Ciprofloxacin and Norfloxacin Hybrid Compounds: Potential Anticancer Agents

• Published in: Current topics in medicinal chemistry Vol. 24; no. 7; p. 644
• Main Authors: Peter, Sijongesonke, Aderibigbe, Blessing A
• Format: Journal Article
• Language: English
• Published: United Arab Emirates 01.01.2024
• Subjects: Antineoplastic Agents - chemical synthesis; Antineoplastic Agents - chemistry; Antineoplastic Agents - pharmacology; Cell Proliferation - drug effects; Ciprofloxacin - chemistry; Ciprofloxacin - pharmacology; Drug Screening Assays, Antitumor; Humans; Molecular Structure; Neoplasms - drug therapy; Neoplasms - pathology; Norfloxacin - chemistry; Norfloxacin - pharmacology; Structure-Activity Relationship; Fluoroquinolones; Chemotherapeutics; Drug design; Hybridization; Anticancer; Drug development; Drug resistance
• ISSN: 1873-4294
• DOI: 10.2174/0115680266288319240206052223

The concept of utilizing drug repurposing/repositioning in the development of hybrid molecules is an important strategy in drug discovery. Fluoroquinolones, a class of antibiotics, have been reported to exhibit anticancer activities. Although anticancer drug development is achieving some positive outcomes, there is still a need to develop new and effective anticancer drugs. Some limitations associated with most of the available anticancer drugs are drug resistance and toxicity, poor bio-distribution, poor solubility, and lack of specificity, thereby reducing their therapeutic outcomes. Fluoroquinolones, a known class of antibiotics, have been explored by hybridizing them with other pharmacophores and evaluating their anticancer activity and . Hence, this review provides an update on new anticancer drugs containing fluoroquinolones moiety, Ciprofloxacin and Norfloxacin between 2020 and 2023, their structural relationship activity, and the future strategies to develop potent chemotherapeutic agents.
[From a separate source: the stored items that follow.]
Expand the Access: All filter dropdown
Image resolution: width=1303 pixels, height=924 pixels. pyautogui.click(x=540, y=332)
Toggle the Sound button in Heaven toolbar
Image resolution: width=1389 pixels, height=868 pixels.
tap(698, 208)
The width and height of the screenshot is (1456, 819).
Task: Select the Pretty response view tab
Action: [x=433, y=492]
Fluoroquinolones were mostly hybridized the N-4 of the piperazine ring on position C-7 with known pharmacophores characterized, followed by biological studies to evaluate their anticancer activity. The hybrid molecules displayed promising and interesting anticancer activities. Factors such as the nature of the linker, the presence of electron-withdrawing groups, nature, and position of the substituents influenced the anticancer activity of the synthesized compounds. The hybrids were selective towards some cancer cells. However, further studies are needed to fully understand their mode of action.